2. Soil Data Processing: soil data was initially processed by using the ‘Select’ tool. This tool was used to select all soils that fell within the Diablo clay complex (soils within the study site). An SQL statement was used here to select the soils associated with the site. A field was then added to this new layer, and was calculated to have a value of 1 (This value would later be added to the slopes value to produce a combined feature of slope and soil similarity).

3. Combined Soil and DEM processing: once processing was complete for individual soil and DEM variables, the vector data was merged and a new field was added to the merged featureclass. This field was calculated to be the sum of soil weight and slope weight, which proved a new definition for all areas with the same slope and soil type.

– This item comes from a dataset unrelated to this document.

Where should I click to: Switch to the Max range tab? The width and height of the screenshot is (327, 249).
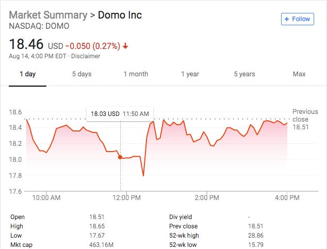point(299,74)
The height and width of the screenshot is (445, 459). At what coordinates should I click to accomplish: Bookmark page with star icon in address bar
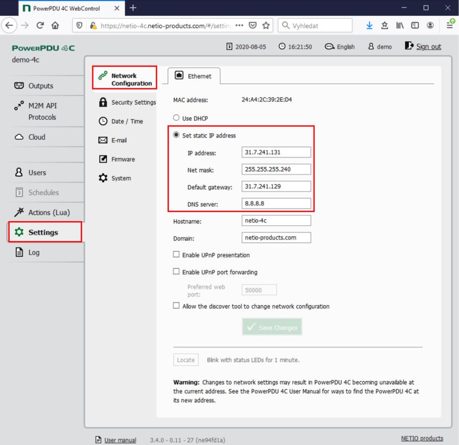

These features then had a value of ‘2’. The ‘Select’ tool was used a final time to extract these new features with a value of ‘2’, which would be the final output result for the model.

Parameterization: after finalizing the model and assessing its function, specific elements were parameterized to allow the user to input different variables than the default specifications (Figure 9). This will allow the user to: define their own study region; define their own soils layer; select specific soil types; select specific slopes; and define an output location. This allows the user to use the tool for other purposes than the specific location and soils specified. Results: the results of this model reveal that chronic erosion is present throughout the region. Vector data given as the model result selected all diablo clay soil areas where slopes were steeper than 30 degrees and less than 50. This range is determined by NRCS to be the range within which diablo soil types are highly unstable and susceptible to erosion. This study reveals that the majority of gullies and ravines within the study area are suffering from erosion when compared with high resolution satellite imagery and ground truthing. The vector results cover virtually all small stream channels and side slopes within the study region, indicating that erosion is either a widespread issue or naturally occurs on slopes of the aforementioned conditions (See Figure 10 for an image of the results).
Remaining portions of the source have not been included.